Undaunted, Butler forged ahead.

“I bought the tipi and figured, hey, dad never comes up to Asheville anyway,” Butler said laughing. “So, I just bought it and moved into it and invited him up for a weekend. He stayed with me, stayed warm, stayed dry and he finally said, ‘I’m cool with it.”

Butler isn’t shy about the fact that he lives in a tipi, and said he gets two reactions when he tells people about it.

“People say, ‘That is awesome’ or ‘You are crazy’,” said Butler with a big grin. “It’s one or the other, and one is going to turn to the other. ‘You’re crazy’ turns into ‘That’s awesome,’ and all it takes is an explanation. That is the only difference between the two. And pictures, sometimes. I pull out my laptop and show them the pictures of my tipi, and that’s it, people are sold.”

Tipi’s were once the traditional dwelling of transient tribes of Indians in the wide plains of the American west. The tipi enabled its inhabitants to stay warm in the winter and cool in the summer.
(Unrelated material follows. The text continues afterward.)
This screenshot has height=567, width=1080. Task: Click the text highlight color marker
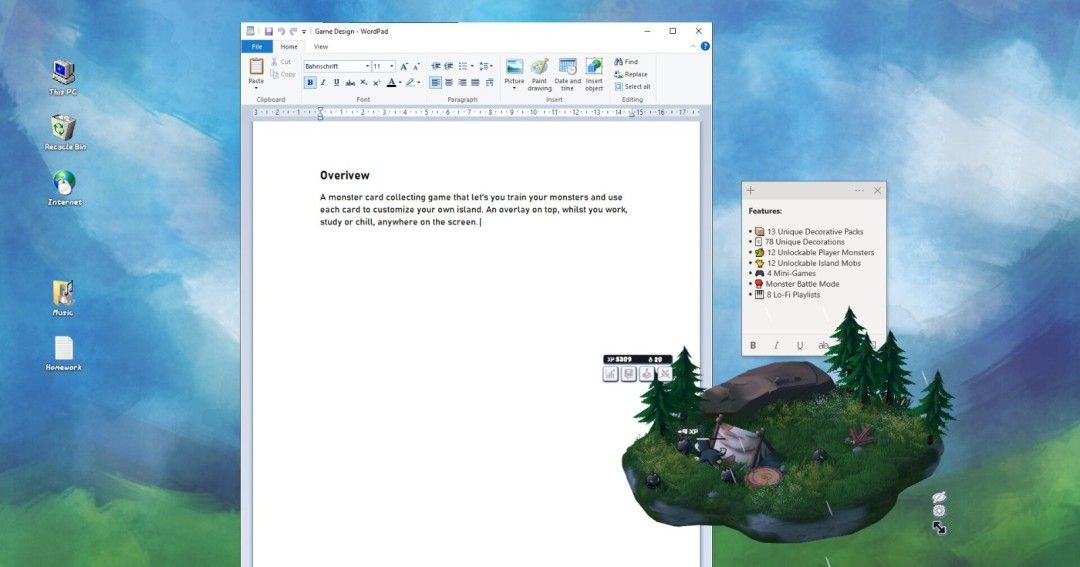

The design is sturdy and upright, and can be broken down for transport in just a couple hours.

Even though Native Americans used the structures for generations, much of what Butler has learned over the past six years has been trial and error, including the best ways to optimize his 256 square feet of living space, and how to sew an interior liner that keeps the tipi warmer in the winter.
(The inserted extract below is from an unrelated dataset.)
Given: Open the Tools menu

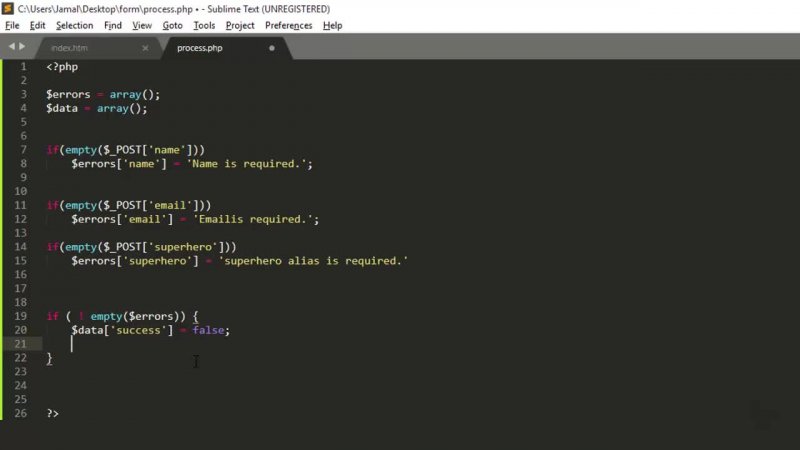Looking at the screenshot, I should pos(204,25).
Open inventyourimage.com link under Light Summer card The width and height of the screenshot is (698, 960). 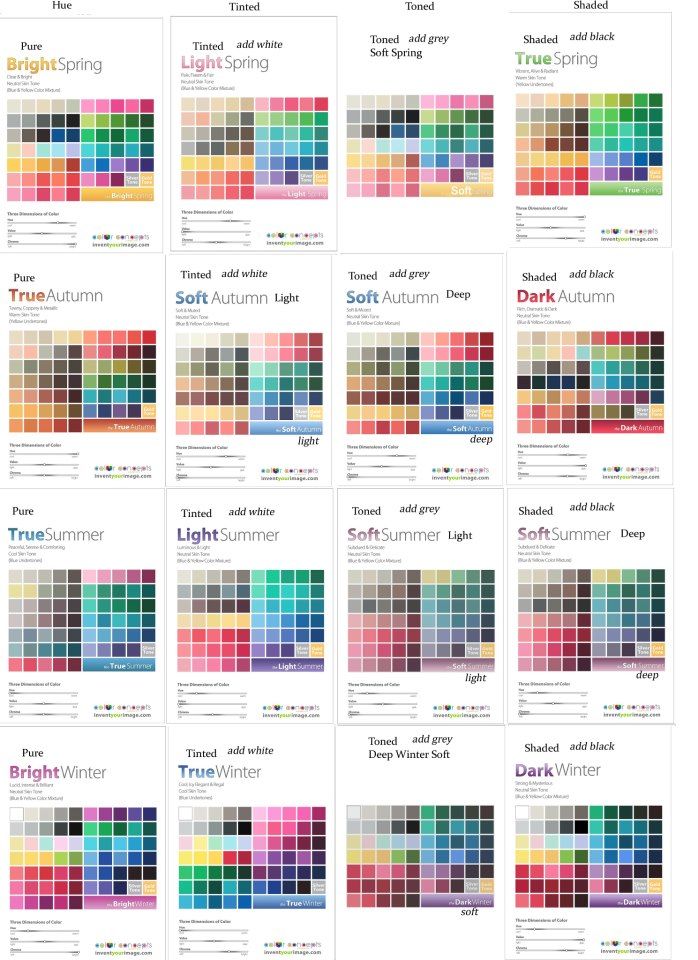pos(291,715)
Other skills and knowledge he picked up from Eustace Conway, one of the current stars of The History Channel’s ‘Mountain Men.’ Conway, the subject of Elizabeth Gilbert’s 2002 book, The Last American Man, lived in a tipi for 17 years.

“I picked other people’s brains,” said Butler. “I grew up backpacking, camping, and was a boy scout so I had that experience, but the tipi itself I picked up from Eustace Conway.”

While studying at Appalachian, between 2008 and 2011, Butler lived outside Boone, near Conway’s 1,000 acre Turtle Island Preserve.

Butler’s tipi includes the traditional portions of the tipi, including the poles, an outer fabric made from material used for sailboat sails, and an inner liner that fits around the bottom inside edge of the tipi that keeps cold outside air from blowing up and in. Butler has also installed another inner liner that sits higher, that also acts as a barrier to rain and the cold.

Butler’s tipi sits on a wooden platform and the interior includes his bed, storage containers, a small kitchen complete with a propane stove, and a handmade wood stove that dominates the center of the tipi. The stove’s pipe rises through a hole in the center of the tipi’s inner liner, that allows smoke to rise out of the top of the tipi. Blue sky can be seen through the open hole at the tipi’s top.

“When it rains, typically what it’s going to do is catch (on the inner liner) and run down the pole, and into the ground,” said Butler. “It’s really not a problem.”

Butler said one of the most important pieces of his tipi is its inner liner that keeps the living space warm in winter.

“Without this, you basically have to have a raging fire in here to keep warm,” said Butler. “It stops the air flow, and you’re not heating the entire top of the tipi, you’re only heating the bottom where you’re hanging out.”

Butler has also embraced the ‘do it yourself’ philosophy since embarking on his tipi journey. The inner tipi liner was hand-sewn by Butler, and he learned metalworking while building his wood stove. He also drove more than 4,000 miles cross country to Montana and back to get his lodge poles.

“By driving out there and buying them directly, I paid $220 a set,” said Butler. “That trip cut the cost of the poles in half.”

There was a catch, however. Butler had to fashion wood frames that would fit the front and rear of his single cab Toyota Tacoma that would allow him to lash down and support the the unwieldy 27-foot long poles.

“I got it done and got them back here,” said Butler with a laugh.

Ultimately, Butler hopes to have a collection of multiple tipis and storage areas, and build an off-grid solar power supply. When asked if Butler intends to live in his tipi forever, he just grins.

“We’ll see,” he said with a laugh. “Right now, I like it, and I basically have no bills, and I won’t ever complain about that.”